Gartner identified six common security risks associated with virtualization deployments. First on the list is that 40 percent of virtualization projects are undertaken without information security professionals in the initial planning stages, according to survey data from Gartner conferences. "Typically, the operations teams will argue that nothing has really changed -- they already have skills and processes to secure workloads, operating systems and the hardware underneath," Gartner said. "While true, this argument ignores the new layer of software in the form of a hypervisor and VMM (virtual machine monitor) that is introduced when workloads are virtualized."
Secondly, Gartner notes that a threat to the virtualization layer can harm all hosted workloads.
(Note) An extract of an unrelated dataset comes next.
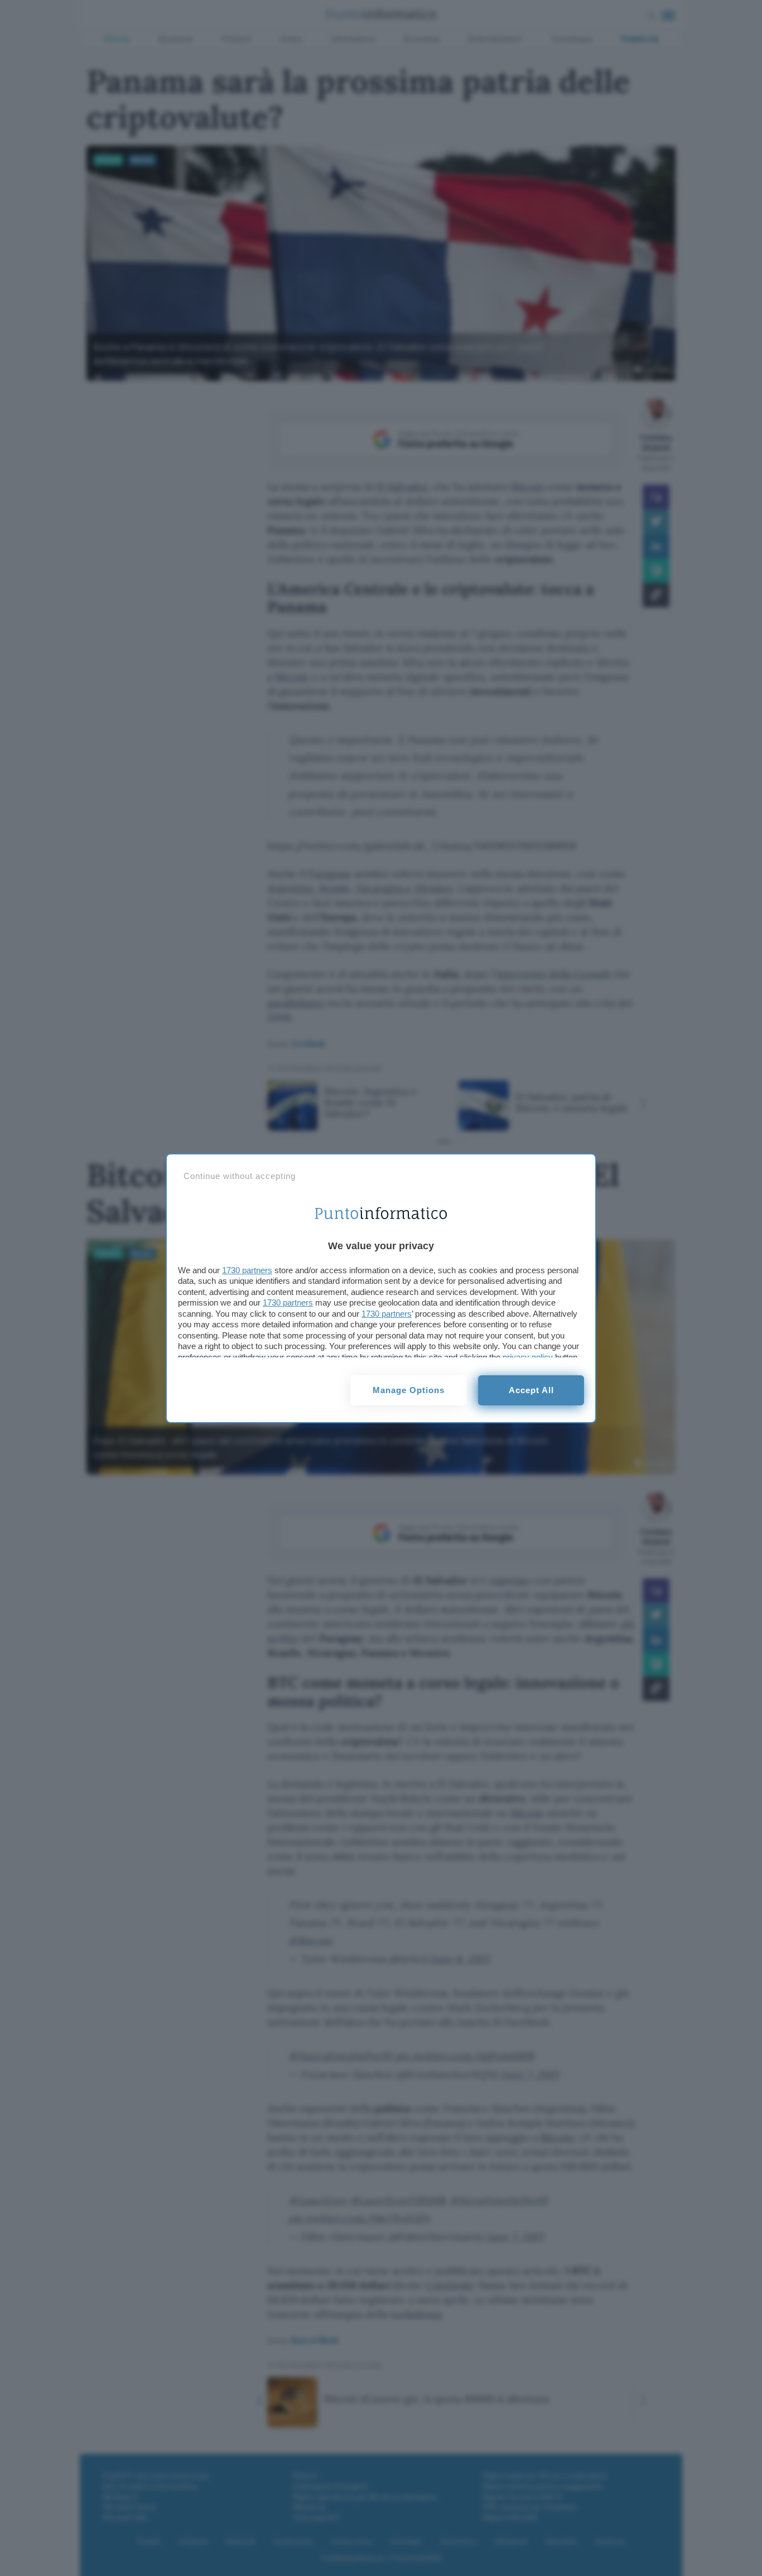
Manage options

The hypervisor, as a new platform, contains new vulnerabilities including ones that have not yet been discovered. "Gartner recommends that organizations treat this layer as the most critical x86 platform in the enterprise data center and keep it as thin as possible, while hardening the configuration to unauthorized changes. Virtualization vendors should be required to support measurement of the hypervisor/VMM layer on boot-up to ensure it has not been compromised. Above all, organizations should not rely on host-based security controls to detect a compromise or protect anything running below it."
Additional risks include the following: Network-based security devices are blind to communications between virtual machines within a single host; workloads of different trust levels are consolidated onto single hosts without sufficient separation; virtualization technologies do not provide adequate control of administrative access to the hypervisor and virtual machine layer; and when physical servers are combined into a single machine, there is risk that system administrators and users could gain access to data they’re not allowed to see.